• **Trecho fornecido**
Equivalência Dinâmica e Equivalência Formal o que isso quer dizer nas Bíblias atuais?

Hoje vamos aprender um pouco mais sobre como as Bíblias são produzidas e como os textos e o formatos adotados por eles são utilizados para criar um padrão textual de tradução; e vamos, também, trazer um pouco do assunto: Crítica Textual.

Tipos de Bíblia

Falar desse livro histórico, místico e inigualável em toda a evolução humana é uma tarefa, eu diria, não pouco fácil, seria mais prudente dizer que se equivale ao impossível retratar de maneira definitiva o que esse livro tem tão poderoso e o que ele contém.

As Versões da Bíblia e a Crítica Textual

Há muitas versões de Bíblia, mesmo em pt-br. Por que nos deparamos com tantos tipos de Bíblia assim? É devido às propostas que os corpos editoriais, eruditos, tradutores, teólogos e biblistas ofereceram e oferecem. Ao mesmo tempo, que isso é importante acaba sendo também o problema chave que enfrentamos hoje em meio às Bíblias existentes no mercado. Afinal, até que ponto posso confiar nessas traduções? Essa questão não pode ser respondida orientando-se apenas em ter uma versão de Bíblia. Ao contrário, seria prudente termos mais de uma tradução em nossa casa para nossas leituras.

Antes alguém iria dizer que isso era difícil porque as Bíblias e suas traduções não são tão baratas assim, no entanto, hoje, com um celular você e eu podemos ter acesso a praticamente a maioria delas gratuitamente. Portanto, a justificativa financeira não deveria mais ser objeto de discussão.

Onde estão os Originais?

Antes de prosseguirmos para falar do processo textual dos diferentes tipos de Bíblia que temos em português brasileiro, é importante entender quais são as fontes textuais e manuscriturísticas que compõem uma tradução.

Existe uma denominação chamada “AUTÓGRAFOS”, que se refere, em última instância, ao manuscrito que saiu da redação direta do autor. Seria como se fosse uma carta que Paulo, ou seu secretário, acabou de escrever e que, no máximo, foi feita uma cópia direta para a comunidade destinatária.

O problema é que todos os documentos autógrafos se perderam ao longo da história. Autógrafo significa “escrito pelo autor”. O que temos hoje são apenas cópias de cópias de outras cópias.

Devido a isso, surgiu uma disciplina científica denominada “CRÍTICA TEXTUAL”, que tem por objetivo resgatar o valor original de um texto copiado por meio de análises e métodos.

• **Dados disponíveis**
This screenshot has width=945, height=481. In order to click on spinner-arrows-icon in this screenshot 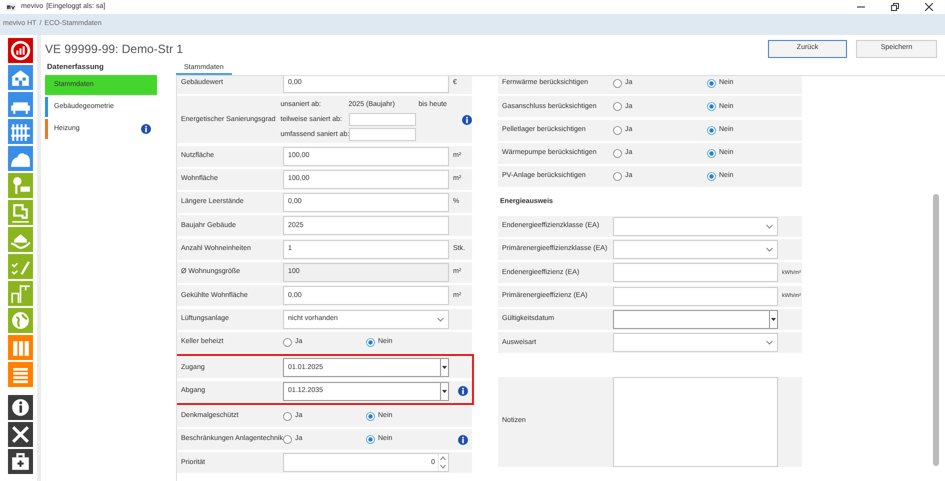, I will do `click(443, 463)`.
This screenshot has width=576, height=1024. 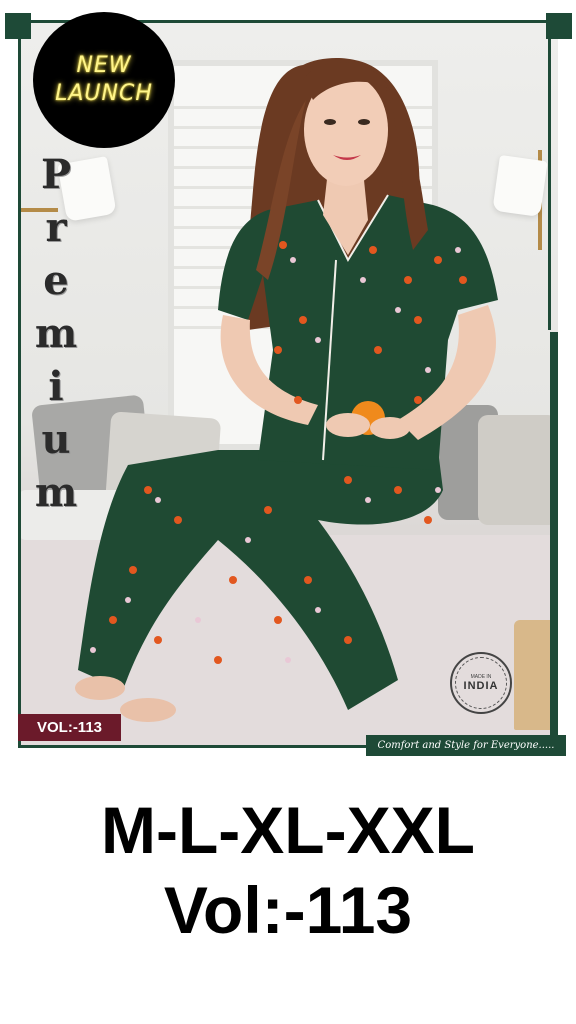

• **Lista de exercícios**
1. Conforme o texto sobre as versões da Bíblia, de quem são as propostas que explicam a existência de tantos tipos de Bíblia? Enumere todos.
2. No texto sobre as versões da Bíblia, qual é o significado da palavra "autógrafo"?
3. Prossiga o texto sobre as versões da Bíblia e a crítica textual a partir do ponto em que ele se encerra.

• **Respostas esperadas**
1. Corpos editoriais, eruditos, tradutores, teólogos e biblistas.

2. Significa “escrito pelo autor”.

3.
Não é o objetivo deste post, pelo menos não hoje, falar sobre crítica textual, mas apenas informar o leitor sobre ela e sua importância na escolha de uma Bíblia. Embora existam textos que são divisores na crítica textual, é importante que o leitor não desenvolva aversão ou preconceito com alguma versão específica, pois a perda gerada por essa atitude será exclusiva do próprio leitor. A atitude mais sensata é ter disposição para adquirir um arsenal crítico-textual variado de Bíblias. Para os amantes da Palavra e estudiosos da vida discipular, é fundamental ter e lidar com diferentes versões bíblicas e, consequentemente, mais de uma base textual adotada.

A partir de agora, você compreenderá melhor.

Textus Receptus – Texto Recebido

Esse é o nome dado ao manuscrito adotado no período medieval logo após a tradução latina de Jerônimo (Vulgata Latina). Como nosso objetivo não é aprofundar a crítica textual, saiba apenas que esse texto foi o norteador das Bíblias no período pré e pós-Reforma. Essa abordagem crítica adotou o texto bizantino, que se tornou a fonte da tradução protestante mais conhecida, a King James 1611.

Erasmo de Rotterdan foi o primeiro a produzir a Bíblia – Novo Testamento – em grego, que até então estava em latim. Ele compôs essa obra utilizando-se de quatro dos textos mais comuns de cópias manuscritas da época, incluindo o texto bizantino.

Essa atitude tornou sua redação a fonte primária de várias Bíblias que surgiriam ao longo da história desde a invenção da imprensa. Assim, as Bíblias teriam como fonte comum o chamado Texto Recebido.

Há muito mais a dizer sobre o Textus Receptus, suas falhas e acertos, e a teoria de sua existência. Isso inclui a reutilização de uma harmonização artificial produzida pelos copistas para garantir a exatidão dos Evangelhos, glossas e paráfrases, além de várias notas. No entanto, abordaremos esses tópicos em uma matéria dedicada ao aprofundamento da crítica textual.

Texto Majoritário

Apenas pela obrigação de dar continuidade na matéria, existe um segmento majoritário para a confecção de um texto. Mais precisamente, ele se vale do seguinte entendimento: onde há mais manuscritos concordando entre si, esses devem ser levados mais em consideração. Portanto, se vale do conceito de que “a maioria vence”, um compilado democrático de manuscritos.

A ideia parece ser boa e um indicativo de que a metodologia pode ser infalível, afinal, se levanta a maioria dos manuscritos concordantes e chega-se a uma conclusão de um texto mais próximo do original autógrafo. O problema é que a maioria nunca foi um fator de veracidade, ainda mais se as cópias se valem de uma única fonte considerada original, mas que, na verdade, é uma fonte tardia.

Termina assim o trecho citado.